#### Page text
━━━━━━━━━━━━━━━━━━━━

Over the decades, in addition to selling basic boxes of bricks, LEGO has produced a vast array of "themes", collections of related playsets devoted to a general setting and concept (and occasionally, an overarching story), exploring a diverse range of time periods, places, jobs, characters, genres and even styles of building. See LEGO Themes for an index of trope pages for these themes.

Since 1997, LEGO has given the licence to make Video Games based on various themes to innumerable game developers, and as such there is a very sizable array of LEGO-based games. These include:

The LEGO Group has also released a feature-length DVD movie, LEGO: The Adventures of Clutch Powers.

The LEGO Group started a ninja-themed Ninjago set in 2011. A four episode pilot was created and Cartoon Network greenlit two 13-episode TV seasons based on the set. In 2013, after the conclusion of the Ninjago series, an anthropomorphic animal-themed Legends of Chima set and corresponding cartoon were introduced, followed by another season of Ninjago premiering in 2014. Mixels, a set and corresponding short series, began the same year. Some don't realize that it has anything to do with a LEGO toy line, at all, though.

Phil Lord and Chris Miller (the 21 Jump Street movie, Cloudy with a Chance of Meatballs, Clone High) penned and directed the first live-action/animated theatrical LEGO movie, called The LEGO Movie, released in 2014. And, as the first trailer reveals, the movie itself takes from both classic LEGO characters as well as its newer licensed success; Batman is a main character (with cameos from Superman, Wonder Woman, the Teenage Mutant Ninja Turtles, and others) along side one of the generic Builder dudes. Here's the first trailer. And Universal picked up the rights to produce the first movie based on Hero Factory, the Spiritual Successor to BIONICLE.

━━━━━━━━━━━━━━━━━━━━

#### Entries provided
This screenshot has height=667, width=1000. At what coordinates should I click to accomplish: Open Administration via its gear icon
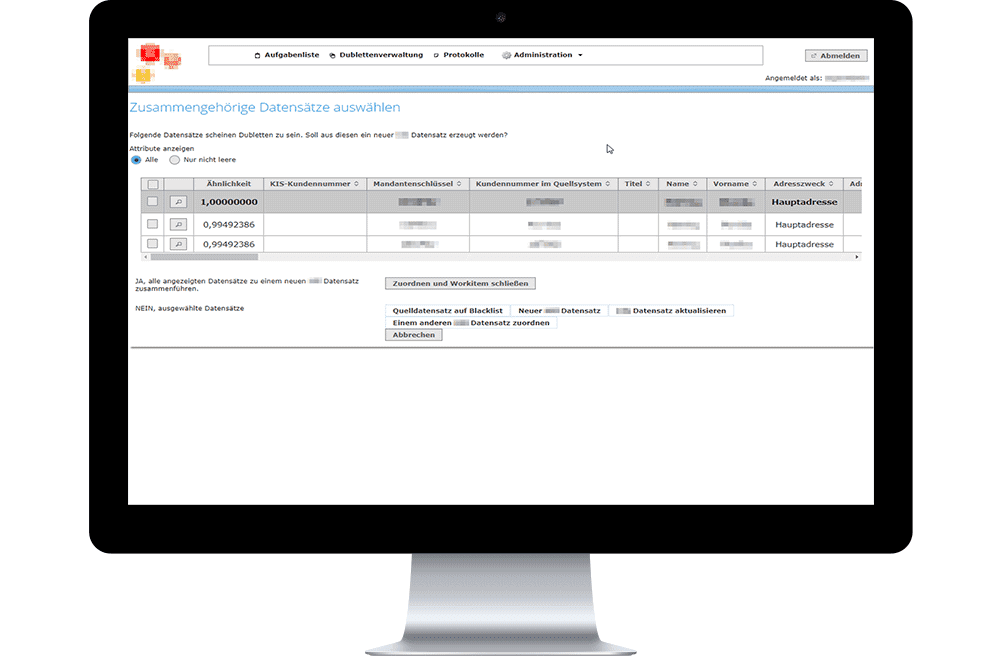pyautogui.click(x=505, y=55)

━━━━━━━━━━━━━━━━━━━━

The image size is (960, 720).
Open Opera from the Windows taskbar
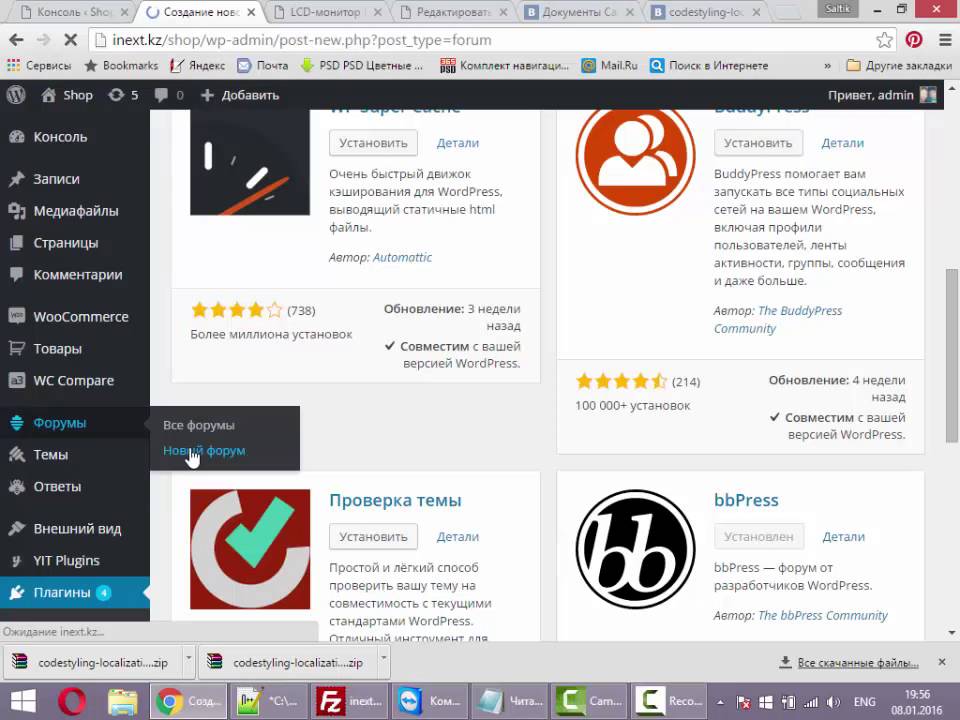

━━━━━━━━━━━━━━━━━━━━

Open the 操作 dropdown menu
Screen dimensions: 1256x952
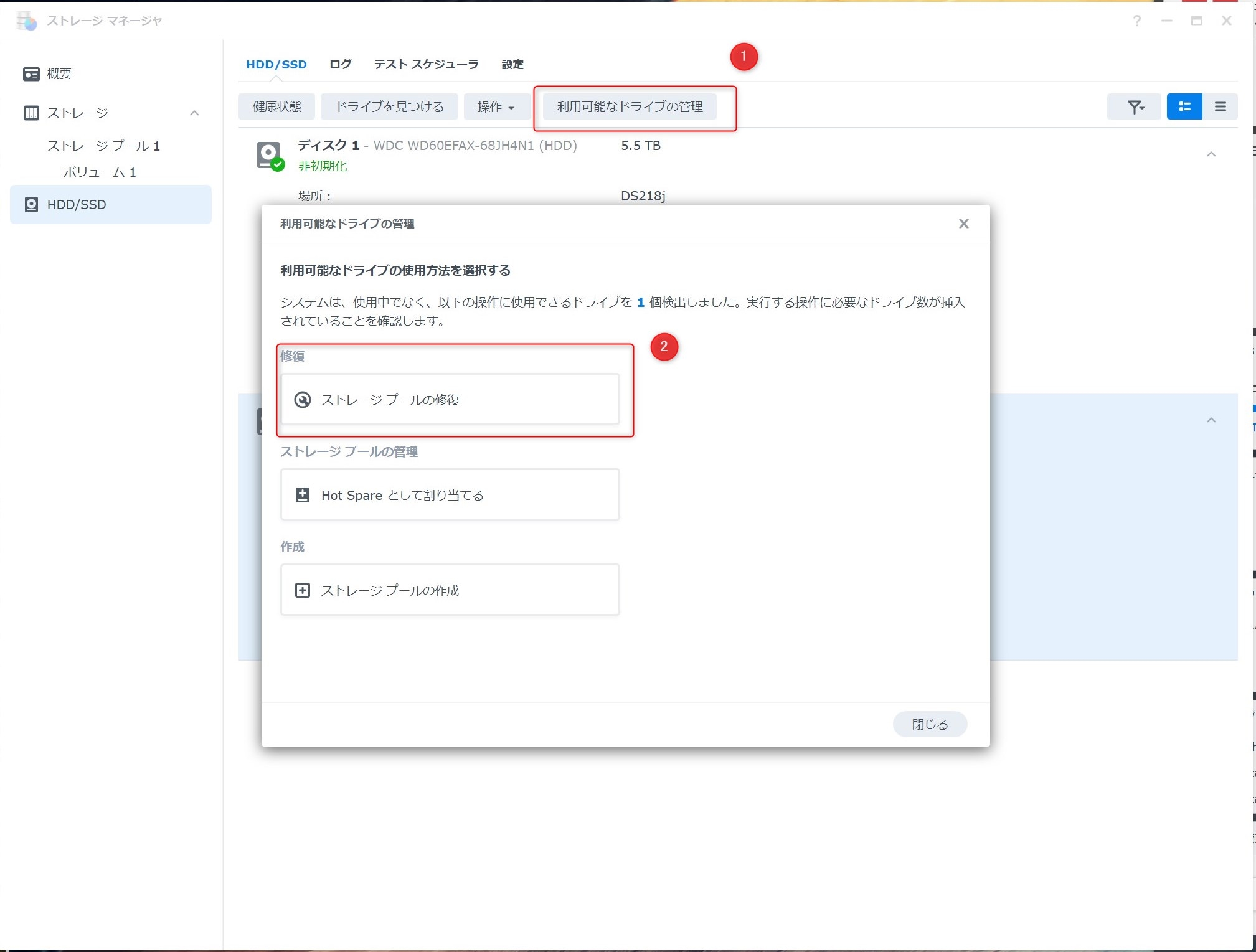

━━━━━━━━━━━━━━━━━━━━

#### Given request 1
Transcribe the LEGO overview word for word, starting with "Since 1997, LEGO" and going on through "of Clutch Powers.".
#### Given request 2
Write the next part of the LEGO overview, picking up after its final sentence.

#### Answer 1
Since 1997, LEGO has given the licence to make Video Games based on various themes to innumerable game developers, and as such there is a very sizable array of LEGO-based games. These include:

The LEGO Group has also released a feature-length DVD movie, LEGO: The Adventures of Clutch Powers.

#### Answer 2
Prior to 1999, the LEGO Group avoided adapting licensed properties, reasoning (logically), that LEGO was its own very successful property. In 1999, that changed, with the LEGO Star Wars line, which was insanely successful. The LEGO Group now has a myriad of licenses. (It's almost easier to list the ones they don't include: those owned by other toy companies (e.g., Transformers, Halo), those not age-appropriate (e.g., James Bond), and Star Trek, which is thoroughly locked up by Hasbro.)

Here (to be representative) are some of their big licenses, and some of their small(er) ones:

In addition to those, there are many, many others.

To say it's popular is an understatement. Now if only one could afford those high, high prices...


LEGO itself provides examples of:

  • Actual Pacifist: The creator of LEGO, Ole Kirk Christiansen, having lived through WWII, was one. It is for this reason that LEGO does not make military sets, and even the first gun pieces for pirates and the like in the 1990s were controversial within the company. This is also why LEGO bricks initially came in bright primary colors that didn't include green or brown; Christiansen didn't want kids to make realistic military vehicles and gear out of them (not that it actually stopped them. . .).
    • The company today is more of a Technical Pacifist that allows for Family-Friendly Firearms and stylized depictions of real weapons. Depictions of medieval or futuristic warfare are apparently fine (consider the Castle, Pirates and Star Wars sets). It's just the modern and World Wars era that LEGO firmly refuses to cover. There have been a handful of exceptions through the years, though, including a series of collector's models featuring a Sopwith Camel and a Fokker Triplane, two World War I fighter planes, as well as a handful of Indiana Jones sets featuring the Pilatus P-2 (which admittedly never saw combat, being intended as a "trainer" aircraft) plus another World War I fighter in the Albatros D.III. Furthermore, the F-86 Sabre and Mark VIII heavy tank both have official designs depicted in Lego Indiana Jones 2, but these were never released into physical sets. The Wonder Woman sets also depict World War I-era fighter planes.
    • It should be noted that this policy only extends to the weapons themselves, and there is technically nothing stopping soldiers of these periods from being depicted, Those Wacky Nazis featured in the Indiana Jones theme (albeit with No Swastikas) being the stand-out example. Likewise, the "Green Army Men" from the Toy Story line are a hand and head swap away from becoming 50s American GIs, who likewise have counterparts in the Soviet soldiers who also hail from the Indiana Jones sets.
  • Agony of the Feet: Let's just say it's a good thing LEGO and carpet manufacturers seldom use the same colors...
  • Amusement Park of Doom: Two in the DC line; a small funhouse featuring attractions for Joker, Harley Quinn, and the Riddler, and a much larger park with rides for Joker, Harley, Poison Ivy, and the Penguin. Both sets have several traps for Batman and Robin (and Beast Boy and Starfire) to face.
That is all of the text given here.